Copy the listing below line for line, keeping every character as it stands.
## start ENTRIES SUPPLIED
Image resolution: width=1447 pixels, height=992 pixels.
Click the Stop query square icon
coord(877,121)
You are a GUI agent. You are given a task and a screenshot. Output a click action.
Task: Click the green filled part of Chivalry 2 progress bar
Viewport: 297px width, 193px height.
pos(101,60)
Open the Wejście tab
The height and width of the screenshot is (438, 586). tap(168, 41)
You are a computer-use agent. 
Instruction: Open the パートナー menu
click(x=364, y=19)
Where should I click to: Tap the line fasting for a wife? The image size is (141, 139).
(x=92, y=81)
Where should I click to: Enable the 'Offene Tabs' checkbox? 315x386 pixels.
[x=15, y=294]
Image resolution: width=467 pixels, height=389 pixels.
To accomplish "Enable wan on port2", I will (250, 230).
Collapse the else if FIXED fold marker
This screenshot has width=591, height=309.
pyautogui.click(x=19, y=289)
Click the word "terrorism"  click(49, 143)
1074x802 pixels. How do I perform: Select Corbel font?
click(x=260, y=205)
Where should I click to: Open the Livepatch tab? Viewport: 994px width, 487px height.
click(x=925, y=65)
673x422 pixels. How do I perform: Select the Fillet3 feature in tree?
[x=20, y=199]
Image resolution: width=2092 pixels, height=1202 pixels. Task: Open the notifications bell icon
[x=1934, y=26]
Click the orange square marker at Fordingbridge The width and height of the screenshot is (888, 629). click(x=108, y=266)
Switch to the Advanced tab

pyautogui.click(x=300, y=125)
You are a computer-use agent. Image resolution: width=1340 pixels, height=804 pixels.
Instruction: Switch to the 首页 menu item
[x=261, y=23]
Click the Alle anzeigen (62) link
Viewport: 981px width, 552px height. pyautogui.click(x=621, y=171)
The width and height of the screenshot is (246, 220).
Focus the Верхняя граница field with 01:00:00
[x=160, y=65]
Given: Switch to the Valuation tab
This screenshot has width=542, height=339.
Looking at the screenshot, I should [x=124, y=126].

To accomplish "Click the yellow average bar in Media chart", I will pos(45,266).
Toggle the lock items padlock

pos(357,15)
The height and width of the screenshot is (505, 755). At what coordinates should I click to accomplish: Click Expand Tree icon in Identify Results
## end ENTRIES SUPPLIED
> [RESPONSE TO THIS TASK]
Image resolution: width=1447 pixels, height=992 pixels.
Click the Stop query square icon
coord(877,121)
You are a GUI agent. You are given a task and a screenshot. Output a click action.
Task: Click the green filled part of Chivalry 2 progress bar
Viewport: 297px width, 193px height.
pos(101,60)
Open the Wejście tab
The height and width of the screenshot is (438, 586). tap(168, 41)
You are a computer-use agent. 
Instruction: Open the パートナー menu
click(x=364, y=19)
Where should I click to: Tap the line fasting for a wife? The image size is (141, 139).
(x=92, y=81)
Where should I click to: Enable the 'Offene Tabs' checkbox? 315x386 pixels.
[x=15, y=294]
Image resolution: width=467 pixels, height=389 pixels.
To accomplish "Enable wan on port2", I will (250, 230).
Collapse the else if FIXED fold marker
This screenshot has width=591, height=309.
pyautogui.click(x=19, y=289)
Click the word "terrorism"  click(49, 143)
1074x802 pixels. How do I perform: Select Corbel font?
click(x=260, y=205)
Where should I click to: Open the Livepatch tab? Viewport: 994px width, 487px height.
click(x=925, y=65)
673x422 pixels. How do I perform: Select the Fillet3 feature in tree?
[x=20, y=199]
Image resolution: width=2092 pixels, height=1202 pixels. Task: Open the notifications bell icon
[x=1934, y=26]
Click the orange square marker at Fordingbridge The width and height of the screenshot is (888, 629). click(x=108, y=266)
Switch to the Advanced tab

pyautogui.click(x=300, y=125)
You are a computer-use agent. Image resolution: width=1340 pixels, height=804 pixels.
Instruction: Switch to the 首页 menu item
[x=261, y=23]
Click the Alle anzeigen (62) link
Viewport: 981px width, 552px height. pyautogui.click(x=621, y=171)
The width and height of the screenshot is (246, 220).
Focus the Верхняя граница field with 01:00:00
[x=160, y=65]
Given: Switch to the Valuation tab
This screenshot has width=542, height=339.
Looking at the screenshot, I should [x=124, y=126].

To accomplish "Click the yellow average bar in Media chart", I will pos(45,266).
Toggle the lock items padlock

pos(357,15)
The height and width of the screenshot is (505, 755). At what coordinates should I click to accomplish: Click Expand Tree icon in Identify Results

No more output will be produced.